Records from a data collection
┏━━
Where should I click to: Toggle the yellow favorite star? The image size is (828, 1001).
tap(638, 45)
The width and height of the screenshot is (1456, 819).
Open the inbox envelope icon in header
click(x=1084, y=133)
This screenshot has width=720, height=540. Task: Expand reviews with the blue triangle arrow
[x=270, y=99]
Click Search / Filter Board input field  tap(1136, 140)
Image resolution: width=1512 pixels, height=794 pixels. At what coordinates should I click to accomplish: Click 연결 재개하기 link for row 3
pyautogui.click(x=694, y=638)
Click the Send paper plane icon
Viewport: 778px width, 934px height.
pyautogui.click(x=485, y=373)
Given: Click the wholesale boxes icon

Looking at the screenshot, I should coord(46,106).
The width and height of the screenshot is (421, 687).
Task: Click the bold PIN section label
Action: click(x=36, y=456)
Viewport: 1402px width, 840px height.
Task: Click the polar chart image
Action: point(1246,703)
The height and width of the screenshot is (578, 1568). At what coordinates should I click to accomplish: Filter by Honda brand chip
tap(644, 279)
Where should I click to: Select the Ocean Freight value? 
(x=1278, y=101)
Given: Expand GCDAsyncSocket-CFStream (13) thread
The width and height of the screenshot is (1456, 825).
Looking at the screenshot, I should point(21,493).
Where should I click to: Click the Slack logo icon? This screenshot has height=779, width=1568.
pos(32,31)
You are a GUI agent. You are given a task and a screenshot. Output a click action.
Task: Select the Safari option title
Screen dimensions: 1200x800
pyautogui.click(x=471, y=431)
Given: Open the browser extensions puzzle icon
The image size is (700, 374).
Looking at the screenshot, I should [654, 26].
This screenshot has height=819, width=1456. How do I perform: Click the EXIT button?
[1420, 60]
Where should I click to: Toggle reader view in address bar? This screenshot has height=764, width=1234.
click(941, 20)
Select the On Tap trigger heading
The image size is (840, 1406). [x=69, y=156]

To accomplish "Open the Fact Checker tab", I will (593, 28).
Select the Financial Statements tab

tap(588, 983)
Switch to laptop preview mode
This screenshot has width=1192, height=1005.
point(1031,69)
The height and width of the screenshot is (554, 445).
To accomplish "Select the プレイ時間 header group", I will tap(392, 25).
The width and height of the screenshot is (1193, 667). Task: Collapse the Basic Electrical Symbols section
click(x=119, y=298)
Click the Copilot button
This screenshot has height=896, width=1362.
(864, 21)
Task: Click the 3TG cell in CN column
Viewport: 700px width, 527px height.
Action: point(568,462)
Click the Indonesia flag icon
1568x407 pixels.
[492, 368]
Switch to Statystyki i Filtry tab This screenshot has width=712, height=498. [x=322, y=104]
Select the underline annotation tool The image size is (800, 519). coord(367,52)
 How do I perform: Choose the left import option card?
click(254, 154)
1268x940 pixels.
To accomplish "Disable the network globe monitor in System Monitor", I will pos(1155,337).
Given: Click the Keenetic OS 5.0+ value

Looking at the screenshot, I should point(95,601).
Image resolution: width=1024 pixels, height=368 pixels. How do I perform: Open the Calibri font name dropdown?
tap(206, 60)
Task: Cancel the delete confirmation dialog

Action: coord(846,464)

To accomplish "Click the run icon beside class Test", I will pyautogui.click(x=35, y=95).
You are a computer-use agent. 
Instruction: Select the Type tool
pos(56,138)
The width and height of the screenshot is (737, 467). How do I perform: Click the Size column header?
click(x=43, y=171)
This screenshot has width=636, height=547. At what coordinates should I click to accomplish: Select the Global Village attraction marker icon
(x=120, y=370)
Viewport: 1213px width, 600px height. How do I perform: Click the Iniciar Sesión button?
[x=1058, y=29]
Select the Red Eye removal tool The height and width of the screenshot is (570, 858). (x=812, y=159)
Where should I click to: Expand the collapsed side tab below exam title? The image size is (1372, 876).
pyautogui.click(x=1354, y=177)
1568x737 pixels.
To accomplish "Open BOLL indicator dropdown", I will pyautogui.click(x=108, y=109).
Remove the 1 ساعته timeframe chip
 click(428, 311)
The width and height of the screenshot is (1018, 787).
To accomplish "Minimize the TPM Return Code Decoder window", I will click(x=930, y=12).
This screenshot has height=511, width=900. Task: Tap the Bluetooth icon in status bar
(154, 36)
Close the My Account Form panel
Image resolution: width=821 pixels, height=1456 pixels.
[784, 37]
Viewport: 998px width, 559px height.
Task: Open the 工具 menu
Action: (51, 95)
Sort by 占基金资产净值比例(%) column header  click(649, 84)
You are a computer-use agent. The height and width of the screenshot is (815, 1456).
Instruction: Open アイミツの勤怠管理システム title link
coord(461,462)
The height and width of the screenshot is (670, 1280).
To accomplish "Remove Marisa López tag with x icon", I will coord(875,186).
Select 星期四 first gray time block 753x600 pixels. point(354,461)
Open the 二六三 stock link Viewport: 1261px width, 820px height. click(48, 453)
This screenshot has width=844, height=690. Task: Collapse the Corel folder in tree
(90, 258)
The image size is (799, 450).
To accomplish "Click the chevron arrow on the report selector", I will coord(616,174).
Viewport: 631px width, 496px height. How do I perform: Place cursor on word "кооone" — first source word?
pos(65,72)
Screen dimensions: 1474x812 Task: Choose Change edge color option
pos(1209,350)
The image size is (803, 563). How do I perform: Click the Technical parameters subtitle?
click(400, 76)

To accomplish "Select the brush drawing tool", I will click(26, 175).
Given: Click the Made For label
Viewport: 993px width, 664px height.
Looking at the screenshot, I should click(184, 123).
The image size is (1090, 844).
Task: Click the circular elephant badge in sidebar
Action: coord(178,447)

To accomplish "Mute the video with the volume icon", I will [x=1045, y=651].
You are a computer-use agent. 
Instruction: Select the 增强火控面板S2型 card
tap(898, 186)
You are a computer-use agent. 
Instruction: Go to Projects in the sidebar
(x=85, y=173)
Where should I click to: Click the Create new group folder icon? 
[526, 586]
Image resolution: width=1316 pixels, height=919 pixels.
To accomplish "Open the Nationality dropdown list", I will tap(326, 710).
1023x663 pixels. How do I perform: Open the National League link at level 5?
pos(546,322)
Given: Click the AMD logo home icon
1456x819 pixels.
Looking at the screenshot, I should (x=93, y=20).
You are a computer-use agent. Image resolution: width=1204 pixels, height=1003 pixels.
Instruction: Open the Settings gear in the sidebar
┗━━
Reproduce the stretch of data from the start through the line containing "[x=270, y=99]", changing "screenshot" to "capture" and leaving everything else as it is.

Where should I click to: Toggle the yellow favorite star? The image size is (828, 1001).
tap(638, 45)
The width and height of the capture is (1456, 819).
Open the inbox envelope icon in header
click(x=1084, y=133)
This capture has width=720, height=540. Task: Expand reviews with the blue triangle arrow
[x=270, y=99]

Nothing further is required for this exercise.